Ano passado, em função da Copa do Mundo de Futebol, a escola em que trabalhava produziu uma exposição temática sobre a África. Cada professor escolheu um tema relacionado a sua disciplina para trabalhar com as turmas.

Como lecionava Artes, minha opção foi trabalhar as artes africanas sob a perspectiva da religião tradicional. A partir disso, foi possível abordar costumes, hábitos e variações regionais que mostrassem a religião integrada a vida cotidiana desses povos.

Os resultados foram surpreendentes levando-se em conta que moro numa cidade muito pequena, dominada pela religião católica e sob forte influência das seitas evangélicas. Entre os jovens, a receptividade foi excelente: muito do preconceito que havia se dissipou, a partir do conhecimento da beleza dessa fé, apoiada principalmente no respeito à Natureza.

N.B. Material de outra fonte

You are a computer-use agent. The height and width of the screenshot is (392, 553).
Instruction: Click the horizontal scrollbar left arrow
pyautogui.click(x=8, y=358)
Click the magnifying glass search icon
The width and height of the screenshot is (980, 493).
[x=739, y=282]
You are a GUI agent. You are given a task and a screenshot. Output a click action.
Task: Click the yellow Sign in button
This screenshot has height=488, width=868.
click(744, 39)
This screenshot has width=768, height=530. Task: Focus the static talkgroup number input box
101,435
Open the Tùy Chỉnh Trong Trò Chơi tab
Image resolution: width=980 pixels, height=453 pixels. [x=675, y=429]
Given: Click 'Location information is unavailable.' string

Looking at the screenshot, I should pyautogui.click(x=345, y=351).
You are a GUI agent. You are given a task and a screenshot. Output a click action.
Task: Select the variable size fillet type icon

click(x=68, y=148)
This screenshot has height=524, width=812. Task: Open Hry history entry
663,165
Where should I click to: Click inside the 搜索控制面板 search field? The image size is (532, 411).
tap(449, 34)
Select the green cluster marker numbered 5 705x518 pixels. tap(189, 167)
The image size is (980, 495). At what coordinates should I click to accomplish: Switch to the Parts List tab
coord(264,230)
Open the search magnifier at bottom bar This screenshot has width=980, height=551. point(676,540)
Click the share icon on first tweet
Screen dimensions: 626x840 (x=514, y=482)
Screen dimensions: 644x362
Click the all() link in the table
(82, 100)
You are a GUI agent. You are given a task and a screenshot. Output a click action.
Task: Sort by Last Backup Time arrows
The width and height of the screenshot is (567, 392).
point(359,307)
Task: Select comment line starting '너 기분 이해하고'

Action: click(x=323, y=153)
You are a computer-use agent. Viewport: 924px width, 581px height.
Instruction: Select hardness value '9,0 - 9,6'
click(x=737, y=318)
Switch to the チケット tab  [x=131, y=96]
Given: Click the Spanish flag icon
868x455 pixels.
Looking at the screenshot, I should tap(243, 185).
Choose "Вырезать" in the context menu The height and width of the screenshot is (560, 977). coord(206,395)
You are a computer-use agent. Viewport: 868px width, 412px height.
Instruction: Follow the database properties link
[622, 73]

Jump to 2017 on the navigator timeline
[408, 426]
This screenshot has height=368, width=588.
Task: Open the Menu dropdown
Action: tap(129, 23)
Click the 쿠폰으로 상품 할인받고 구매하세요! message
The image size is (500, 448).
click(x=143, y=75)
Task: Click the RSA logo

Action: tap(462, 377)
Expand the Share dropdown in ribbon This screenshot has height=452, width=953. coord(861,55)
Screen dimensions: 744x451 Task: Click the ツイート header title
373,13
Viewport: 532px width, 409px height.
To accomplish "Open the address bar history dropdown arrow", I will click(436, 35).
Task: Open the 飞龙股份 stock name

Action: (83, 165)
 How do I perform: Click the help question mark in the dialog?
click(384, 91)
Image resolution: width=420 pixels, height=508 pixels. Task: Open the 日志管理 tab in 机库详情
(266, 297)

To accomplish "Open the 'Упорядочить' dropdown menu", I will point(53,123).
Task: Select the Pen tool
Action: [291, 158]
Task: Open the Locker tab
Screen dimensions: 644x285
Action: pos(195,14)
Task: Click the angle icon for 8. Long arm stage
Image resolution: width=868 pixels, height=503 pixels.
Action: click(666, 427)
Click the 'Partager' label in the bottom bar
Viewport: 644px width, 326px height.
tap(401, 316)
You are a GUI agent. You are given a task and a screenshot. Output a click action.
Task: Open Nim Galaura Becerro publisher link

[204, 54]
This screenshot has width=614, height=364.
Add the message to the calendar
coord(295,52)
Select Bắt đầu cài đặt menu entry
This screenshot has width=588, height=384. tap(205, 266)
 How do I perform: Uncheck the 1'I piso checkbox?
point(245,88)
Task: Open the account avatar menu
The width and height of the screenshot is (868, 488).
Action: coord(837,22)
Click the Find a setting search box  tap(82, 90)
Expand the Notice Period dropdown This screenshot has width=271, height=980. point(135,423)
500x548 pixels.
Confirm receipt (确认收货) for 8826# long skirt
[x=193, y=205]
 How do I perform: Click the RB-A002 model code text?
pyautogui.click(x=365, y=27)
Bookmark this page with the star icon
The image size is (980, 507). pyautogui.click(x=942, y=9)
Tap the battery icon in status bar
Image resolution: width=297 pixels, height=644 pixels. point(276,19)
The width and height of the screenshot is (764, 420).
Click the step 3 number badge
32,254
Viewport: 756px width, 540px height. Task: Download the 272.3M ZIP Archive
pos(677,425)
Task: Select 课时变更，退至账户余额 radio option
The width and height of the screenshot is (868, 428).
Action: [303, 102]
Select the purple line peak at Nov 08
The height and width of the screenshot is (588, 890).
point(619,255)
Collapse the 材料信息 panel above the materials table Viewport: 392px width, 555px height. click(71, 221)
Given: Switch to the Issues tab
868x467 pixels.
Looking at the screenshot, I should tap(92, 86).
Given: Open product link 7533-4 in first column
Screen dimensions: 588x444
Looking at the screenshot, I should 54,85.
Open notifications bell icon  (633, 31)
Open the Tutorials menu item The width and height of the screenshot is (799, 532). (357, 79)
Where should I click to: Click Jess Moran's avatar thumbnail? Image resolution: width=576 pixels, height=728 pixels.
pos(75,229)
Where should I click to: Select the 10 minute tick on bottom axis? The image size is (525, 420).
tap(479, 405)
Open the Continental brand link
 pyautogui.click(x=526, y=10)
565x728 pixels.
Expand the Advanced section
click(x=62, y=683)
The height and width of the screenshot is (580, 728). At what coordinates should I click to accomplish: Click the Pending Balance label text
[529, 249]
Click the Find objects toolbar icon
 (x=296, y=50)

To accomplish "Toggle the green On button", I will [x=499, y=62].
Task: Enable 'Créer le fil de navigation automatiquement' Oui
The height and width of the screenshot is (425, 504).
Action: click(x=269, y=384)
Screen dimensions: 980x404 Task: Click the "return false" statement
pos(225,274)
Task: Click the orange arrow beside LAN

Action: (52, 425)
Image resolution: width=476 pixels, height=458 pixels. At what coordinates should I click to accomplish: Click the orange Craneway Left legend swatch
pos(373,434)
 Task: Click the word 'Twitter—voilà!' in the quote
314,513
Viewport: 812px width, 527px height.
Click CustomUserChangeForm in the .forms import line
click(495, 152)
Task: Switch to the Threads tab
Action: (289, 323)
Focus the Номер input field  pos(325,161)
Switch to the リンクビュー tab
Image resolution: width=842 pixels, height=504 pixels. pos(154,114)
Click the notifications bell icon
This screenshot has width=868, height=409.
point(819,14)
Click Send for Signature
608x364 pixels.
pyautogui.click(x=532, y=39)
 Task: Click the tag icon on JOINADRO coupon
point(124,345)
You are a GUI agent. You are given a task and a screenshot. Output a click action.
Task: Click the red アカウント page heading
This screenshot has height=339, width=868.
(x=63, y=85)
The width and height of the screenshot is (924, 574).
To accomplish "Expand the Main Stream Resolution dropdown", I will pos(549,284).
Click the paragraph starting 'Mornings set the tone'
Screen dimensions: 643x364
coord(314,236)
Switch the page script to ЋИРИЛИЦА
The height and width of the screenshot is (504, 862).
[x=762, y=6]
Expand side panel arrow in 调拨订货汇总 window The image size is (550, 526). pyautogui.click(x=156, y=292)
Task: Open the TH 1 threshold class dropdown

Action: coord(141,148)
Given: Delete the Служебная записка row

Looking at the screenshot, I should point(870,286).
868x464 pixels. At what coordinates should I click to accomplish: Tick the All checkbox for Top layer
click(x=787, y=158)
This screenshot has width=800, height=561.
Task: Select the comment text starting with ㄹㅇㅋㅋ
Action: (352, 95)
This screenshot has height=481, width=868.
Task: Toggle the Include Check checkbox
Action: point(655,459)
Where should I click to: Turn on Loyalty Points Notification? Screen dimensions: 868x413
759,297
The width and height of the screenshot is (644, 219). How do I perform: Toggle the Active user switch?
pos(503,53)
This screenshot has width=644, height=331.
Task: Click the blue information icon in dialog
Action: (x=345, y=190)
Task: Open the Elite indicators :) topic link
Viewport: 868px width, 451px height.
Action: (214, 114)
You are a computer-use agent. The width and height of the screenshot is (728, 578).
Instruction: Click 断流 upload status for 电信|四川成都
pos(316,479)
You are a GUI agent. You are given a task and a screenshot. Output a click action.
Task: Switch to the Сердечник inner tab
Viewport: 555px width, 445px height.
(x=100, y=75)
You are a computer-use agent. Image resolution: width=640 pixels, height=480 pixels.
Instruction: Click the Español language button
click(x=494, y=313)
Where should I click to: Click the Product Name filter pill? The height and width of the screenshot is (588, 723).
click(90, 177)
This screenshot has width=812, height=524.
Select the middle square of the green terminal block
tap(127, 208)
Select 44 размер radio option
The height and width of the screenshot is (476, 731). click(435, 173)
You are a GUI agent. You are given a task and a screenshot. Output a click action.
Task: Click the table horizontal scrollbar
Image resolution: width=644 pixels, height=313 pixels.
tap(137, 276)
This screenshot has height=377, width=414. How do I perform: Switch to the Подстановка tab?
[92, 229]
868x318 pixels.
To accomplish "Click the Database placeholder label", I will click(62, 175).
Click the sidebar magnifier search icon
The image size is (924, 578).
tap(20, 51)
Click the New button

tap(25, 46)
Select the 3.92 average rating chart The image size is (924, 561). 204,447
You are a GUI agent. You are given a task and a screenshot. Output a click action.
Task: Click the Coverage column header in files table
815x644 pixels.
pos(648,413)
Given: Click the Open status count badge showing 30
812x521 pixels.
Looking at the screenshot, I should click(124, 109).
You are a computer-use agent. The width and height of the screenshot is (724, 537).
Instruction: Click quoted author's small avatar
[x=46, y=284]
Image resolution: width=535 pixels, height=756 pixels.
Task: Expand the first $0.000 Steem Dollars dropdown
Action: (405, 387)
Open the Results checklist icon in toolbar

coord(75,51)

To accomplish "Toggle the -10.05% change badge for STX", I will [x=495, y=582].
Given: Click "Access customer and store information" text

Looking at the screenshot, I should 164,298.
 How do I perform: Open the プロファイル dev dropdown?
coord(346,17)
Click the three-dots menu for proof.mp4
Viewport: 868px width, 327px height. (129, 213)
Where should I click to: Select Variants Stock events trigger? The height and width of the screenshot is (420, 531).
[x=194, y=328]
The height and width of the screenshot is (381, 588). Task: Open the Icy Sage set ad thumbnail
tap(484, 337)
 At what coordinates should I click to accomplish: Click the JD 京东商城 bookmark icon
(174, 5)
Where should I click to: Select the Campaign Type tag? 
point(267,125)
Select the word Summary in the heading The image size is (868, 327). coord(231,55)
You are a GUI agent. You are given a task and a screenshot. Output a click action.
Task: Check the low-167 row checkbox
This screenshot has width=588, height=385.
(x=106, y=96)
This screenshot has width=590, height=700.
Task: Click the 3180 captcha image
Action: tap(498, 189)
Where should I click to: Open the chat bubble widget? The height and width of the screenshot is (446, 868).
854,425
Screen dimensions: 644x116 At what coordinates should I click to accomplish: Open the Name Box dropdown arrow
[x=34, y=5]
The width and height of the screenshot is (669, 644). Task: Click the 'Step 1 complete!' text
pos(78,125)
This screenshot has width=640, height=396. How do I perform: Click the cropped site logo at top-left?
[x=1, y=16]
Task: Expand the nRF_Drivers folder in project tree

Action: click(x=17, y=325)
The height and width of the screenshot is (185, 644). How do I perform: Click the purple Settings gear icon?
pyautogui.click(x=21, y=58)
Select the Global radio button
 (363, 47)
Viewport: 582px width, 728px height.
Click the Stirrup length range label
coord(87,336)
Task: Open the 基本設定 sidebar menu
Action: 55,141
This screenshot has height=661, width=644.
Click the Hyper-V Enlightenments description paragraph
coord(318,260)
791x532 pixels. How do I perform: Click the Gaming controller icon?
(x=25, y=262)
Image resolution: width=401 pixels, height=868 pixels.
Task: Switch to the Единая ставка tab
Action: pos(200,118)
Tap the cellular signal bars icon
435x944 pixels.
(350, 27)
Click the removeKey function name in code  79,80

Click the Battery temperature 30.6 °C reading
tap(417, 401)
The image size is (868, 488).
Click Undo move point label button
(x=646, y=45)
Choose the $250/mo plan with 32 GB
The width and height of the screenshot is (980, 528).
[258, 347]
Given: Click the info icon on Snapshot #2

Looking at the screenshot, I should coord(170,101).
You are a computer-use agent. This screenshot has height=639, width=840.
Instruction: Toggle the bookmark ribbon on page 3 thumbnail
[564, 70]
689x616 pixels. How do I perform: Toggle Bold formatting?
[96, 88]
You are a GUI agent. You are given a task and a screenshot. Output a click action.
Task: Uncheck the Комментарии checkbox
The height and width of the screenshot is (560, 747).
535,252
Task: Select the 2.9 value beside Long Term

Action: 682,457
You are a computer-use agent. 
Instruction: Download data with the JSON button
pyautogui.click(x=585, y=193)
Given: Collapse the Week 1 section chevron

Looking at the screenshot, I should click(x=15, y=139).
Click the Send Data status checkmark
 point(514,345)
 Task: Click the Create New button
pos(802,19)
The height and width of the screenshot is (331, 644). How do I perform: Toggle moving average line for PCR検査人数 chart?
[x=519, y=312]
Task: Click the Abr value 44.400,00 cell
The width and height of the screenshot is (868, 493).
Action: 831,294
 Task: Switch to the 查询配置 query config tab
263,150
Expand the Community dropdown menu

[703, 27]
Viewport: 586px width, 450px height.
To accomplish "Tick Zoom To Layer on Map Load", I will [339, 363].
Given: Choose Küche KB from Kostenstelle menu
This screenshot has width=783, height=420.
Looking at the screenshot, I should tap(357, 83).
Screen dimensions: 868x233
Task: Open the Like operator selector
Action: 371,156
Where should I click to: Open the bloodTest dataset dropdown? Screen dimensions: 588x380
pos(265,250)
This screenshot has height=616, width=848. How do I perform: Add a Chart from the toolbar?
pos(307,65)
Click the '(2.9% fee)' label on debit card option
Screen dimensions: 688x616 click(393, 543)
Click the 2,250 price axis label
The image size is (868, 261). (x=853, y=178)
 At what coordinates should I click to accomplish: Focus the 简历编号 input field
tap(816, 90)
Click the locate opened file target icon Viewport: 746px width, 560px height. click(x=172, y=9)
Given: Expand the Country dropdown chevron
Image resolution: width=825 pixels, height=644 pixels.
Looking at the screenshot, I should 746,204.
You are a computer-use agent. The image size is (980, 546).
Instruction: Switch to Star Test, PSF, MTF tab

A partir dos trabalhos produzidos na escola foi montada uma exposição pública, no centro de exposições da cidade. E aí foi possível observar os diferentes olhares que o tema religioso produziu. Enquanto muitos turistas que visitavam a exposição se encantavam com o cenário armado pelos alunos – que reproduzia de forma singela o imaginário que tinham dos cultos tradicionais – os moradores, familiares desses alunos, esboçavam reações que iam do medo ao desprezo. Reações do preconceito, incentivado pela intolerância religiosa que vemos aumentar, a cada dia, estimuladas por certos sermões inflamados de pastores detentores de uma “verdade” única e engessada em sua forma.
Intolerância tão absurda, que levou a que, recentemente, uma família que mudou-se para cá e posicionou-se abertamente como praticante do Candomblé fosse discriminada e seus filhos olhados com desconfiança, tanto pelos vizinhos quanto pela comunidade em geral.

A expressão da Fé deve ser uma opção livre e individual, inclusive garantida por lei.
Nunca vi – ou soube – de um praticante do Candomblé batendo em alguma porta para angariar novos adeptos ou para fazer seu discurso de convencimento. Adere a essa Fé aquele que se identifica com ela; participa do culto aquele que nele reconhece sentido.
Nem mesmo existe um “livro sagrado” que normalize condutas ou dite princípios. Uma das grandes belezas do Candomblé é acreditar na liberdade e no livre arbítrio.

Luto para que o conhecimento desmistifique o discurso do preconceito, e as pessoas possam conviver em harmonia, respeitando suas diferenças e opções – em todos os sentidos.